2. The coated article of claim 1 in which the polymer is selected
from polycarbonate, polyurethane, polyester, polyepoxide, acrylic
polymers and copolymers and polysiloxanes.
3. The coated article of claim 1 in which the metal is selected
from Ti, Zr, La, Hf, Ta and W.
4. The coated article of claim 1 in which the organometallic film
also has unreacted hydroxide ligands.
5. The coated article of claim 1 in which a different film is
deposited on the organometallic film.
6. The coated article of claim 5 in which the different film is
derived from a composition that has groups that are reactive with
the alkoxide ligands of the organometallic film.
7. The coated article of claim 6 in which the composition is an
organophosphorus acid and is selected from a phosphoric acid, a
phosphonic acid, a phosphinic acid including derivatives
thereof.
8. The coated article of claim 7 in which the organophosphorus acid
or derivative thereof is a fluorinated material.
9. The coated article of claim 1 in which the coated article is
eyewear.
10. The coated article of claim 1 in which the article is an
electrooptical article.
Description
CROSS REFERENCE TO RELATED APPLICATIONS
[0001] The present application is a divisional of U.S. patent
application Ser. No. 11/985,150, filed Nov. 14, 2007, which claims
priority from U.S. Provisional Patent Application Ser. No.
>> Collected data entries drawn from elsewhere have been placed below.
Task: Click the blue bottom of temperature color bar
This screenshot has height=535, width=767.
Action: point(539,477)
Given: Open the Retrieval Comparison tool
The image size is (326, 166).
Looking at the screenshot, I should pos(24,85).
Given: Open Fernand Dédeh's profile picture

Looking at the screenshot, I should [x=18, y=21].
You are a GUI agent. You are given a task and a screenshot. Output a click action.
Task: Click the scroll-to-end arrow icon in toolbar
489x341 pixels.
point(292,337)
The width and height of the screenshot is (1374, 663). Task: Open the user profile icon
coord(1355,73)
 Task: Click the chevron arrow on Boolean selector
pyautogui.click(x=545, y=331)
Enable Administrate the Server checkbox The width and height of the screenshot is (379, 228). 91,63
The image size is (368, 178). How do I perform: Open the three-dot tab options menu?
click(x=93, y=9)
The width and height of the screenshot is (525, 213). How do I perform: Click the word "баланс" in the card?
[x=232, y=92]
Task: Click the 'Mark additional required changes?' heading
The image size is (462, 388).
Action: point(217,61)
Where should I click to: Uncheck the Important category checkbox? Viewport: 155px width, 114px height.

60/859,193, filed Nov. 15, 2006.
FIELD OF THE INVENTION
[0002] The present invention relates to organometallic films, to
methods of applying such films to surfaces of various substrates
and to substrates coated with organometallic films.
BACKGROUND OF THE INVENTION
[0003] Self-assembled films or layers on various substrates are
well known in the art. These films or layers typically have
functional groups (head groups) that bond to a cofunctional group
on the substrate surface and organo groups that have some mutual
attraction to neighboring molecules in the layer(s) or to the
surface. The self-assembled films are used in various applications
such as for medical and electrical use. In medical applications,
the self-assembled films are used to form an interfacial layer
between a titanium orthopedic implant and the surrounding body
tissue. For electrical applications, the self-assembled films are
useful for improving the performance of devices that incorporate
organic-inorganic interfaces such as those found in organic
light-emitting diodes. An example of a self-assembled organic layer
is disclosed in U.S. Pat. No. 6,645,644 in which an organometallic
compound such as a titanium or zirconium transition metal alkoxide
is applied to a substrate such as a metal having a native oxide
surface. The alkoxide groups react with the oxide groups forming a
secure surface bond. The free or unreacted alkoxide groups are
available for reaction with reactive groups such as acid groups in
a subsequently applied layer.
[0004] Unfortunately, such organometallic coatings often have poor
durability and are easily removed from many substrates,
particularly polymer substrates such as polycarbonates and
polysiloxanes.
[0005] It would be desirable to provide an organometallic coating
derived from a transition metal alkoxide that has better durability
and adhesion to various substrates, particularly polymer
substrates.
SUMMARY OF THE INVENTION
[0006] The present invention provides a method of depositing an
organometallic coating to a substrate comprising: [0007] (a)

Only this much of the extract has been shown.